┌─ Excerpted passage

# What do I need to do to get this low. MKV Jetta



## Gabrius (Nov 7, 2009)

I have the exact same car on the exact same wheels.
Not sure on this guys air ride setup. 

I am running SS-5 bags in the rears with d-cups. Nipples are cut on the upper portion and bags are threaded in. Nothing else was cut in the rear (yet)

What must I do to get this low? I'm current tucking a little bit of the wheel up top but not nearly as much.

My car now.

















Where I want to be. 









Thanks for any help! 



Sent from my iPhone using Tapatalk


----------



## Gabrius (Nov 7, 2009)

Also if anyone knows the owner of this, that might help. 
Not sure on his tire sizes, camber, or if he's running spacers. 
He's most likely the same as me though.
Wheels are 18x9 ET 
40
Tires are 215/35
Camber is about -1.3 when aired up, not sure what it is when aired out. 
No spacers for me and I doubt he's running spacers. 



Sent from my iPhone using Tapatalk


----------



## Wobblenuts (Feb 5, 2007)

No bump stops right? 

You said the bag is threaded in, so that means no nipple, no top d cup bracket? 

What shocks?


----------



## MechEngg (Jan 13, 2009)

I'm going to get yelled at for this on the air forums but i honestly prefer where you are currently. I enjoy it more when cars have an even fender to rim distance rather than an even frame to ground clearance. I honestly think it looks great as-is :thumbup:


----------



## hyphytrain203 (Jun 9, 2003)

MechEngg said:


> I'm going to get yelled at for this on the air forums but i honestly prefer where you are currently. I enjoy it more when cars have an even fender to rim distance rather than an even frame to ground clearance. I honestly think it looks great as-is :thumbup:


agreed. reverse rake ftl. however, i'd prefer getting the front down to match the rear


----------



## Gabrius (Nov 7, 2009)

WaWaMKVDub said:


> No bump stops right?
> 
> You said the bag is threaded in, so that means no nipple, no top d cup bracket?
> 
> What shocks?


I'm sure I know what you are talking about, but I just don't know them by bump stops.

In the rear there are basically 2 nipples. One upper, and one lower that is part of the control arm.

└─
┌─ Data lines

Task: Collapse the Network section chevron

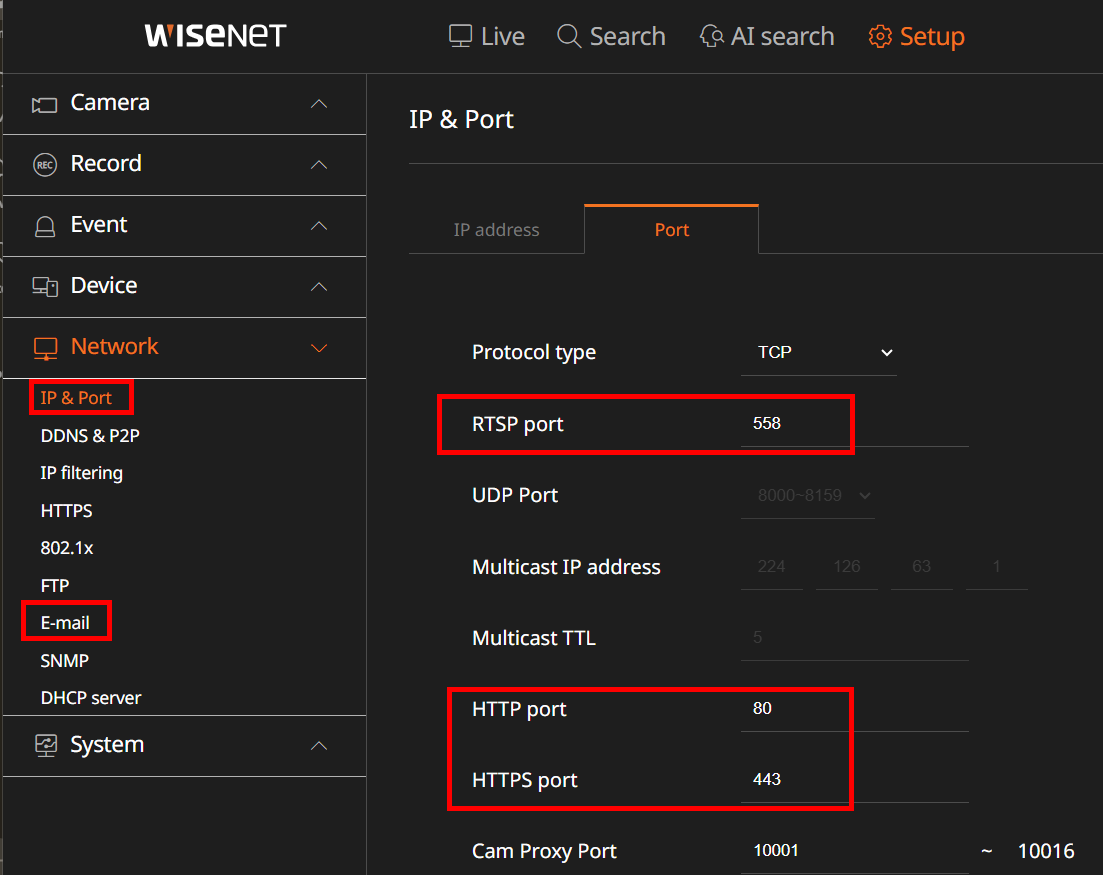Action: [319, 348]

└─

Instructions:
A - In the Jetta forum thread, what does Gabrius say he is running in the rear?
B - From the Jetta forum thread, return the stretch from "I have the exact" through "nearly as much.".
C - Pick up the Jetta forum thread after its final sentence and write what comes next.
The listing has no role in any of this.

Responses:
A - SS-5 bags with d-cups.

B -
I have the exact same car on the exact same wheels.
Not sure on this guys air ride setup. 

I am running SS-5 bags in the rears with d-cups. Nipples are cut on the upper portion and bags are threaded in. Nothing else was cut in the rear (yet)

What must I do to get this low? I'm current tucking a little bit of the wheel up top but not nearly as much.

C -
The upper was cut off, made flush, tapped and threaded, then the bag was threaded into place. The lower wasn't cut at all 

Shocks are the yellow Konis I believe....
Now that you make my brain think I'm probably bottoming out on those since I don't have the slam series shocks in. 

If this is the case, how do the slams compare to the Konis? Not needing them to be crazy good for track or anything, just to be smooth for daily driving. 

Sent from my iPhone using Tapatalk


----------



## Gabrius (Nov 7, 2009)

MechEngg said:


> I'm going to get yelled at for this on the air forums but i honestly prefer where you are currently. I enjoy it more when cars have an even fender to rim distance rather than an even frame to ground clearance. I honestly think it looks great as-is :thumbup:


I'm always back and forth for some reason. Want to give this looks a try. 


Sent from my iPhone using Tapatalk


----------



## Wobblenuts (Feb 5, 2007)

Don't get slams, they are terrible. Here is my car on konis. But I also have the new airlift rear bags. 










The bump stops I'm talking about would be on the shock. You can trim about 1/4" or so off the bottom of the dcup if you wanted. I did that with my mk5.


----------



## Gabrius (Nov 7, 2009)

Have a photo of the shock portion that would need to be cut down? 


Sent from my iPhone using Tapatalk


----------



## CANDUBBER (Jan 18, 2006)

Gabrius said:


> Have a photo of the shock portion that would need to be cut down?
> 
> 
> Sent from my iPhone using Tapatalk


if you are referring to the bump stop on the shock it looks like this... usually there is a plastic dust cover... just google MK5 bump stop - I have an MK6 and I removed mine completely... running a blinstiens in the rear

http://changegears.wordpress.com/2011/08/25/shorter-oem-bump-stops-euro-bump-stop/


----------



## Gabrius (Nov 7, 2009)

Thanks for the tips! I'll see what results I can get with that info. 


Sent from my iPhone using Tapatalk


----------



## vdubjettaman (Mar 31, 2004)

WaWaMKVDub said:


> Don't get slams, they are terrible. Here is my car *on konis*. But I also have the new airlift rear bags.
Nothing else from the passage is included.